Recently discovered jawbone fossils unearthed at a site east of Lake Turkana in Kenya suggest there were two additional species of our genus, Homo, living alongside our direct human ancestor, Homo erectus, nearly 2 million years ago. Shown here, the lower jaw dubbed KNM-ER 60000 after initial restoration, but before Christopher Kiarie had carefully removed the adhering matrix. (The fossils were discovered by the Koobi For a Research Project, KFRP, led by Meave and Louise Leakey.)
Four decades ago, in 1972, the Koobi Fora Research Project (KFRP) discovered the enigmatic fossilized skull known as KNM-ER 1470, or "1470" for short, which ignited a now long-standing debate about how many different species of early Homo lived alongside Homo erectus during the Pleistocene epoch. Shown here, 1470's cranium combined with the new lower jaw KNM-ER 60000; both are thought to belong to the same species. The lower jaw is shown as a photographic reconstruction, and the cranium is based on a computed tomography scan.
The new face KNM-ER 62000, as it was initially found, with some teeth just visible in the rock (left), and after the encasing rock was removed by Christopher Kiarie, revealing the palate (right).

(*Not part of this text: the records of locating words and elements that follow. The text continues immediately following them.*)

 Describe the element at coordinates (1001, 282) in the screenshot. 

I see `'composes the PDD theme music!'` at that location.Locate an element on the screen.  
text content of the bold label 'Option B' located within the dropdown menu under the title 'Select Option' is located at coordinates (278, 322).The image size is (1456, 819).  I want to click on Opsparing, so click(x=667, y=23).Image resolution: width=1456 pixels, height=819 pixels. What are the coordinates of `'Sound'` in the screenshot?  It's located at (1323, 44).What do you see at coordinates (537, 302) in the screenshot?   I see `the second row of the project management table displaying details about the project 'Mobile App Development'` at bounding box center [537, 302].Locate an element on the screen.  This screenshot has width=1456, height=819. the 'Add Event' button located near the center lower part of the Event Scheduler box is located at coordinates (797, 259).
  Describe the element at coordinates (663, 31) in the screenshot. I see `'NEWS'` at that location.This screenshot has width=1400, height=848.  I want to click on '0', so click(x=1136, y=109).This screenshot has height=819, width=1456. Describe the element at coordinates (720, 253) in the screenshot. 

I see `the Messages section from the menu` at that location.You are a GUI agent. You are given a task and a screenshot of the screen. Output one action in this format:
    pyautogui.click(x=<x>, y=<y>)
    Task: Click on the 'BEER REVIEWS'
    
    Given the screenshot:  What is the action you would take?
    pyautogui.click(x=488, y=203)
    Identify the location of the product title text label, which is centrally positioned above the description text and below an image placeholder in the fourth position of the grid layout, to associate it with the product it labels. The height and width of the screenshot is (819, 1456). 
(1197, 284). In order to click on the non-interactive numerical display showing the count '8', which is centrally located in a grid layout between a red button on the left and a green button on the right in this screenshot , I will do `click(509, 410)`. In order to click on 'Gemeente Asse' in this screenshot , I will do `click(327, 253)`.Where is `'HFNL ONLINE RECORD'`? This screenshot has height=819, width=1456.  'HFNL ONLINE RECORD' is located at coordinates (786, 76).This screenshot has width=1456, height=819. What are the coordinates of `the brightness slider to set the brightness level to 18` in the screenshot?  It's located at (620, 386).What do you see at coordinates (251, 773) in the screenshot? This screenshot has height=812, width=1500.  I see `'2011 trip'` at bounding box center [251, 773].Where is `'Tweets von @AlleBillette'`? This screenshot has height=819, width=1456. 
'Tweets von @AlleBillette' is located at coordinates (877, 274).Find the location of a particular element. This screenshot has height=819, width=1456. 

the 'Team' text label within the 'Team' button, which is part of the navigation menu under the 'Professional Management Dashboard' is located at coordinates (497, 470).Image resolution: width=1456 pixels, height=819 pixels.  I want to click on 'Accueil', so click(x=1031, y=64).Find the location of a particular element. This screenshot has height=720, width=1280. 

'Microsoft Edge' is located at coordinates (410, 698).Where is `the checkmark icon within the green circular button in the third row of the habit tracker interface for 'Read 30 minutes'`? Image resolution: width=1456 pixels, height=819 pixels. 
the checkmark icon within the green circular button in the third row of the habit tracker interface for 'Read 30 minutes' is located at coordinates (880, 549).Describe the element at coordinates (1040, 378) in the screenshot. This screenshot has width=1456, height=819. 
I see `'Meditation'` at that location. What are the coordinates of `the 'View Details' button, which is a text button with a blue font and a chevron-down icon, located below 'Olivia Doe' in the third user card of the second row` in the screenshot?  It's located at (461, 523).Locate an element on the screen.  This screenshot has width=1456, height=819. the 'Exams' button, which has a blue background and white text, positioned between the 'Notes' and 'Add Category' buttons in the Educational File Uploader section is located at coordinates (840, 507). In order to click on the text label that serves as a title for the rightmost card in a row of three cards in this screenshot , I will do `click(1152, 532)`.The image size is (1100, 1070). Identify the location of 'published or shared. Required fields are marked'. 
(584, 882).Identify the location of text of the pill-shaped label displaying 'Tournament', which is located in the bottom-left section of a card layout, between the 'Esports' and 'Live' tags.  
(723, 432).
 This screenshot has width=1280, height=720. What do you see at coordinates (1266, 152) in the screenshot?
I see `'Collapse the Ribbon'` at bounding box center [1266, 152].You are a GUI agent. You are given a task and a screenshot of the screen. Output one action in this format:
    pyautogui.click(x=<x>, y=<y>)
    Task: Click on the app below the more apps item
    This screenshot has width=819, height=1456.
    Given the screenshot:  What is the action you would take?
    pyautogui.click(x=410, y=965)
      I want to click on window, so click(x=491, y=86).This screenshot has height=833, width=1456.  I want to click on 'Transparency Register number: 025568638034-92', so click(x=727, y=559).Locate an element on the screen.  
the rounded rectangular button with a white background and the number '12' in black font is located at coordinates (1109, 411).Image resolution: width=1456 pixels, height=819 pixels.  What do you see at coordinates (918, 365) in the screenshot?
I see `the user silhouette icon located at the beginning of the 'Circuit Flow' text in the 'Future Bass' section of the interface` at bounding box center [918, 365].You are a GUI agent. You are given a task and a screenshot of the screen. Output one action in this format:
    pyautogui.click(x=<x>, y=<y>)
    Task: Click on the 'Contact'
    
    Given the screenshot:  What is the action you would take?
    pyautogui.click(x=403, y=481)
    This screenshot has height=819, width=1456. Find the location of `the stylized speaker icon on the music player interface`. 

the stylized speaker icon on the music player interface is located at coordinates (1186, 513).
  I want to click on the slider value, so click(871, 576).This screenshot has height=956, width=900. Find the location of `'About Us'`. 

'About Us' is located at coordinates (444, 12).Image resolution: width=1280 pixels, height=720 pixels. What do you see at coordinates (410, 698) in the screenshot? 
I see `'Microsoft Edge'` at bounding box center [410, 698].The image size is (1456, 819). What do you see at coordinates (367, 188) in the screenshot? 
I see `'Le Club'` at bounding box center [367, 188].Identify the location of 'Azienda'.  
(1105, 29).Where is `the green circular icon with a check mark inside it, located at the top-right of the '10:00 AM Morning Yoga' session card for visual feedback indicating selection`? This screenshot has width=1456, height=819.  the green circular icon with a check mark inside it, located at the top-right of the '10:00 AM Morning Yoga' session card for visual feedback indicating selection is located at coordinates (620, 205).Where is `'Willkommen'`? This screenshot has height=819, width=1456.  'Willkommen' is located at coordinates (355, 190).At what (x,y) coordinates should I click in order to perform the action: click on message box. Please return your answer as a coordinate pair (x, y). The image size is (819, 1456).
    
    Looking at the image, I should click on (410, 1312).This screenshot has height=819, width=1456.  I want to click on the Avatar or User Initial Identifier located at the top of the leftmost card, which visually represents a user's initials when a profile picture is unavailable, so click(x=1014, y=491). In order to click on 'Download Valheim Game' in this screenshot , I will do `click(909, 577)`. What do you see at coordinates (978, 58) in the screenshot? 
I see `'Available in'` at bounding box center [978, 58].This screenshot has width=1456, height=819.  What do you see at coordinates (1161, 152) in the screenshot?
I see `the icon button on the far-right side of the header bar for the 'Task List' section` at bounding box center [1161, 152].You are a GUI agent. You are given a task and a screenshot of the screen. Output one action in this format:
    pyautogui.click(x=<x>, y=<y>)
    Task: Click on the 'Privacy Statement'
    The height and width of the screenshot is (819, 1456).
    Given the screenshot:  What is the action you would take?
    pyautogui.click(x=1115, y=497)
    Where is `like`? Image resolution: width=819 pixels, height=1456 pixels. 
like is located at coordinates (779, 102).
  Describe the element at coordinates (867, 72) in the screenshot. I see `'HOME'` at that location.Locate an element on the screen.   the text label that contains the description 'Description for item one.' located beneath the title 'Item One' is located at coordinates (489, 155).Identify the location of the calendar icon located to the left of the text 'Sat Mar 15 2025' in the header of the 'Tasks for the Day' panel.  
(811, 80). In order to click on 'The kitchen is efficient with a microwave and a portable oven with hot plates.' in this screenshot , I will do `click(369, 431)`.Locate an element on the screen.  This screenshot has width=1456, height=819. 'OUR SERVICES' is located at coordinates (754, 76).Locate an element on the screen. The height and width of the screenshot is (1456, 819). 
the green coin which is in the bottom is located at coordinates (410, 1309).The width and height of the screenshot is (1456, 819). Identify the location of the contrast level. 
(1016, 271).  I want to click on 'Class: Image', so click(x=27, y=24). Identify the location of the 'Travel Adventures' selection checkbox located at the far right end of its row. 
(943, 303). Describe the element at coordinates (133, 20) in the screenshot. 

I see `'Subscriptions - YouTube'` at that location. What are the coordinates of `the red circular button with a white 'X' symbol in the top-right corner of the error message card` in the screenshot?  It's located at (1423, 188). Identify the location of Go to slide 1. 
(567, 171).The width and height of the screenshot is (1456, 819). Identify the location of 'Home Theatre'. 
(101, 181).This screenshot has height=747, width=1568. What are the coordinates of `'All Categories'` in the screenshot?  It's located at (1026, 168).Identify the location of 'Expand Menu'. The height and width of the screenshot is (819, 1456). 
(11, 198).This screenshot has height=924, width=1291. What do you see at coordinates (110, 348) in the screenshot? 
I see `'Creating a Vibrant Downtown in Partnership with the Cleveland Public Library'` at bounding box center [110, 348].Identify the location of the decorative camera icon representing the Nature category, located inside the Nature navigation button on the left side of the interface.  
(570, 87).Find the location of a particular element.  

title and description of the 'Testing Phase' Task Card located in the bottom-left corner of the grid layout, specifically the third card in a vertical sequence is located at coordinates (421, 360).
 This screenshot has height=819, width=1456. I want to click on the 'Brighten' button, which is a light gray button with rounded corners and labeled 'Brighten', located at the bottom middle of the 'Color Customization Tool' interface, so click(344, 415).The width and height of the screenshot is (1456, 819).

Fine sand and sediment passing through a screen at the site where KNM-ER 62000, fossils possibly belonging to a new human species, was discovered.
National Geographic Explorers-in-Residence Louise Leakey (left) and Meave Leakey search the slope in northern Kenya where KNM-ER 60000 was discovered while, in the background, members of the field crew screen the surface sediment hoping to find additional fragments of this fossil.
Meave Leakey (left) and Louise Leakey, National Geographic Explorers-in-Residence, examine the newly discovered fossil KNM-ER 62000 just after its discovery in northern Kenya.
Meave Leakey (left) with Cyprian Nyete (right) and other members of the field crew reconstructing pieces of specimen KNM-ER 60000 at the field camp in 2009.
Meave Leakey carefully excavates the new face KNM-ER 62000. Researchers might be able to reconstruct what this new human species might have eaten by looking at its teeth and jaws.
The left side of the lower jaw KNM-ER 60000, after preparation by Christopher Kiarie. "The incisors are really rather small compared to what you'd find in other early Homo [species]," said Fred Spoor at the Max Planck Institute for Evolutionary Anthropology in Leipzig, Germany. "In the back of the mouth, the teeth are large, telling us a lot of food processing was going on there ... it may be possible it ate more tough, plantlike foods than meat."
Three-dimensional reconstruction of the new lower jaw KNM-ER 60000, based on a computed tomography scan. It was created by mirror-imaging the better-preserved left side complemented with a few parts only present on the right.
Paleontologists Meave Leakey and Fred Spoor collect fossils close to the site in northern Kenya where the new face KNM-ER 62000 was found.